**Task details**
Every record must be copied exactly. Leave nothing out.

★ ★ ★ ★ ★ ★ ★

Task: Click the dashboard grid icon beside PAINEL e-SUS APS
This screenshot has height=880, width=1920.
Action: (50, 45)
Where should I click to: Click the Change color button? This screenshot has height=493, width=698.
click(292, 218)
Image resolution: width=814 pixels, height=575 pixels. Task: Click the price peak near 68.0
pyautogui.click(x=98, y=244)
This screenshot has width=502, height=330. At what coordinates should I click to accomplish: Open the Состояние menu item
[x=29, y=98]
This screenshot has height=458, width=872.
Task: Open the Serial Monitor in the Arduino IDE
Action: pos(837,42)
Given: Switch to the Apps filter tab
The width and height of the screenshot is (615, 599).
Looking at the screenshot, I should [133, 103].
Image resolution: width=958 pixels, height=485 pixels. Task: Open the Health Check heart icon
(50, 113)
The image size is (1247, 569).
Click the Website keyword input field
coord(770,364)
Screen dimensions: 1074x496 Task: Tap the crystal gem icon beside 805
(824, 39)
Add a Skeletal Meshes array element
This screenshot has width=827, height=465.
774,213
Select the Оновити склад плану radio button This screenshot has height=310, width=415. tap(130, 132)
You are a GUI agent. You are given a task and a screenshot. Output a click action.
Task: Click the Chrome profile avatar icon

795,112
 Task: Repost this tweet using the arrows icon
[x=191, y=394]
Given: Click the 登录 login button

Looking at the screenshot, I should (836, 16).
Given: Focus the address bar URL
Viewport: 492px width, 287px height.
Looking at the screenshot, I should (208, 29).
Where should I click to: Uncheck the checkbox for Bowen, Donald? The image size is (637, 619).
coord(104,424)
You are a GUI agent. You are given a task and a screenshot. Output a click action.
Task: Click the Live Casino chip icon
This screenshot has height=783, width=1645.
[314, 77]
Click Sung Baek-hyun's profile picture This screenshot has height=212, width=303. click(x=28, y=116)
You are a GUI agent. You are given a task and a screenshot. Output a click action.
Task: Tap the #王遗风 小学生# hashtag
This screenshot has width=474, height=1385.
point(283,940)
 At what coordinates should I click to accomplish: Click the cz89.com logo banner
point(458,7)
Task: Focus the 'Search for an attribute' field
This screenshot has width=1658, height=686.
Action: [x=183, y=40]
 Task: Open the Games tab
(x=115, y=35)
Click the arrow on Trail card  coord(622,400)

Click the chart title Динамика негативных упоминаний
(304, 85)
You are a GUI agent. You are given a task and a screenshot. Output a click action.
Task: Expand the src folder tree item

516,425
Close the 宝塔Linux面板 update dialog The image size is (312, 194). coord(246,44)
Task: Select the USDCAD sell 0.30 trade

★ ★ ★ ★ ★ ★ ★

**Result of the exercise**
Task: Click the dashboard grid icon beside PAINEL e-SUS APS
This screenshot has height=880, width=1920.
Action: (50, 45)
Where should I click to: Click the Change color button? This screenshot has height=493, width=698.
click(292, 218)
Image resolution: width=814 pixels, height=575 pixels. Task: Click the price peak near 68.0
pyautogui.click(x=98, y=244)
This screenshot has width=502, height=330. At what coordinates should I click to accomplish: Open the Состояние menu item
[x=29, y=98]
This screenshot has height=458, width=872.
Task: Open the Serial Monitor in the Arduino IDE
Action: pos(837,42)
Given: Switch to the Apps filter tab
The width and height of the screenshot is (615, 599).
Looking at the screenshot, I should [133, 103].
Image resolution: width=958 pixels, height=485 pixels. Task: Open the Health Check heart icon
(50, 113)
The image size is (1247, 569).
Click the Website keyword input field
coord(770,364)
Screen dimensions: 1074x496 Task: Tap the crystal gem icon beside 805
(824, 39)
Add a Skeletal Meshes array element
This screenshot has width=827, height=465.
774,213
Select the Оновити склад плану radio button This screenshot has height=310, width=415. tap(130, 132)
You are a GUI agent. You are given a task and a screenshot. Output a click action.
Task: Click the Chrome profile avatar icon

795,112
 Task: Repost this tweet using the arrows icon
[x=191, y=394]
Given: Click the 登录 login button

Looking at the screenshot, I should (836, 16).
Given: Focus the address bar URL
Viewport: 492px width, 287px height.
Looking at the screenshot, I should (208, 29).
Where should I click to: Uncheck the checkbox for Bowen, Donald? The image size is (637, 619).
coord(104,424)
You are a GUI agent. You are given a task and a screenshot. Output a click action.
Task: Click the Live Casino chip icon
This screenshot has height=783, width=1645.
[314, 77]
Click Sung Baek-hyun's profile picture This screenshot has height=212, width=303. click(x=28, y=116)
You are a GUI agent. You are given a task and a screenshot. Output a click action.
Task: Tap the #王遗风 小学生# hashtag
This screenshot has width=474, height=1385.
point(283,940)
 At what coordinates should I click to accomplish: Click the cz89.com logo banner
point(458,7)
Task: Focus the 'Search for an attribute' field
This screenshot has width=1658, height=686.
Action: [x=183, y=40]
 Task: Open the Games tab
(x=115, y=35)
Click the arrow on Trail card  coord(622,400)

Click the chart title Динамика негативных упоминаний
(304, 85)
You are a GUI agent. You are given a task and a screenshot. Output a click action.
Task: Expand the src folder tree item

516,425
Close the 宝塔Linux面板 update dialog The image size is (312, 194). coord(246,44)
Task: Select the USDCAD sell 0.30 trade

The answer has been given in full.